こちらのインタビュー記事によると、10台目のプロトタイプらしい。ザイリンクスのZynqが実現の大きな突破口だったらしい。↓

爆売れ東大ドローン!天才開発者にビリビリしびれたPhenox

伊藤 カメラが搭載されるようになったのは?

此村 かなり初期のころからです。一般的なドローン撮影では、ウェブカメラを搭載し、OpenCVなどで撮影した画像を処理しています。でも僕は、画像処理部分のアルゴリズムを効率化すれば、もっと小型化できるんじゃないかと考えました。

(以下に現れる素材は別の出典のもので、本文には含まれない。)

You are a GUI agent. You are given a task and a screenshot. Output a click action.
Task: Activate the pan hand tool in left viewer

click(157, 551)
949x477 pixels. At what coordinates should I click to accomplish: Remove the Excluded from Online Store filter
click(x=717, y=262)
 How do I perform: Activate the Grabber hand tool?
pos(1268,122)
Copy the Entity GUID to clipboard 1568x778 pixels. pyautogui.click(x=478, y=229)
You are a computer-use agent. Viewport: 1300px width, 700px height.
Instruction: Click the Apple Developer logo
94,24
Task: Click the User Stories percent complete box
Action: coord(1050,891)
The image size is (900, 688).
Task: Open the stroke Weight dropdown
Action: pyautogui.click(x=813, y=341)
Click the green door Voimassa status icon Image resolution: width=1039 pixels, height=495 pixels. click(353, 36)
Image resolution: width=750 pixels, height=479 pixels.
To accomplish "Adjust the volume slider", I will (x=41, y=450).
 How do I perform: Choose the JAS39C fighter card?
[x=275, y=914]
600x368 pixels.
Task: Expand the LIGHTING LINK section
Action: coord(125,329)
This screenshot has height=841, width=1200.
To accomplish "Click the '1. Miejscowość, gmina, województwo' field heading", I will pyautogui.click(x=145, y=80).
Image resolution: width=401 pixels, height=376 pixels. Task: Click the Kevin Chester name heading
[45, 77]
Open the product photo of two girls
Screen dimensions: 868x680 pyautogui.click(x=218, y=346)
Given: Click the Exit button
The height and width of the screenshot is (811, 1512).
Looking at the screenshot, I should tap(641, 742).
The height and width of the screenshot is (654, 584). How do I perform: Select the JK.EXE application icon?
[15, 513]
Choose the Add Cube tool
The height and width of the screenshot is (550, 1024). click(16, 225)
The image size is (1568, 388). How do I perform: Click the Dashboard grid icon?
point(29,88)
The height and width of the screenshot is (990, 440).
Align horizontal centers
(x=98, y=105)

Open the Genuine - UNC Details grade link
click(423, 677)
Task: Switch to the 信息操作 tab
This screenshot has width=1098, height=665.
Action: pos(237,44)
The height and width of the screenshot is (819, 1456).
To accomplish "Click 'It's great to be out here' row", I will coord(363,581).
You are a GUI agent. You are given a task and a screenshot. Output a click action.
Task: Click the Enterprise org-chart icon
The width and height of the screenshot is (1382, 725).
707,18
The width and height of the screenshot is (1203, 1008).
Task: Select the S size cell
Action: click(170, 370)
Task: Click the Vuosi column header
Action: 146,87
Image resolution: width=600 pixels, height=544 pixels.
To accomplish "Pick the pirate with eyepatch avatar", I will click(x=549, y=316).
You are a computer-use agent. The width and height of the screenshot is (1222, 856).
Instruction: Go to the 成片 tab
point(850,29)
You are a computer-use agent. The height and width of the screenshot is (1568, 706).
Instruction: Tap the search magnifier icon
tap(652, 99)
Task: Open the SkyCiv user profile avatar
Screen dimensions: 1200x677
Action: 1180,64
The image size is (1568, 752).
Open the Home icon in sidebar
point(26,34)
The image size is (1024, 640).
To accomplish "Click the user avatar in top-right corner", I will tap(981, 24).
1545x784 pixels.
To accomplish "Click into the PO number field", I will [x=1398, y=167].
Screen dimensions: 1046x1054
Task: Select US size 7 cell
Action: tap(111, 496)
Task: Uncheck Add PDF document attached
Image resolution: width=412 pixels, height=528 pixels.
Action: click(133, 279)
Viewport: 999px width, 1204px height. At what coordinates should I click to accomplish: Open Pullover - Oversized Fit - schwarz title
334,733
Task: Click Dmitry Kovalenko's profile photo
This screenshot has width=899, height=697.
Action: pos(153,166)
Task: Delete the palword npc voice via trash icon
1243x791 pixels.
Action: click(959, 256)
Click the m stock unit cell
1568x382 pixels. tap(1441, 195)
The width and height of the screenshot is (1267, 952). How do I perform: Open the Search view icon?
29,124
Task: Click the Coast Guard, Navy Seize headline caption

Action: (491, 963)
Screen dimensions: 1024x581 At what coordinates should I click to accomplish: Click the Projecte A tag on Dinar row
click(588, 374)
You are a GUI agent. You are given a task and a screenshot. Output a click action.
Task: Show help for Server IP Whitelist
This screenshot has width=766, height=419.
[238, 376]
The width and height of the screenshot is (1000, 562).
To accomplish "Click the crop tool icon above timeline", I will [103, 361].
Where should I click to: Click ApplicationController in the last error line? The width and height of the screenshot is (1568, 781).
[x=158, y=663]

伊藤 もともとそういった回路の研究をされていたんですか。

此村 学部生のころからロボコンサークルに所属しており、趣味で電子回路の研究をしていました。小さい基板に回路を載せて、すごいボードをつくってみたかった。そこで、画像処理のための信号処理、マイコン、FPGA(Field Programmable Gate Arrayの略。ユーザーがプログラミング可能な集積回路。回路を再構成することでさまざまな用途に応用できるため、専用LSIに比べて製造コストが抑えられる)などを実装するプログラムを勉強しました。

この秀逸な部品構成は、ロボコンサークルという下地があるからこそ可能だったんだろうなぁ。全体構成はもう大体見えていて、「あと1つが足りない」ってところまでは知識が到達してたから飛躍できたんだろうな。

ここ最近、本当に感じるんだけど、部品調達の知識がアウトプットに大きく影響する。ほとんどは既知の部品で成立させることができて、あと一歩ってところでオリジナリティが出せれば完成するんだよね。ハード、ソフトに限らず部品の知識をもっと増やしたいなぁ。

このZynqをいじってみたくなったけど、資料はこれで良いのかな?↓
ARM Cortex-A9×2! ZynqでワンチップLinux on FPGA  (*ボードは付属していません) (Design Wave)

ボードは秋月で手に入るのがあるけど、同じものかな?↓

ZYBO Zynq-7000 評価ボード

Xilinx社のZynq-7000を使用した評価ボードになります。
USBコネクタより書き込み等を行うことが出来ます。
Zynq-7000はチップの内部にデュアルコアのARM Cortex-A9を搭載した新しいシリーズになります。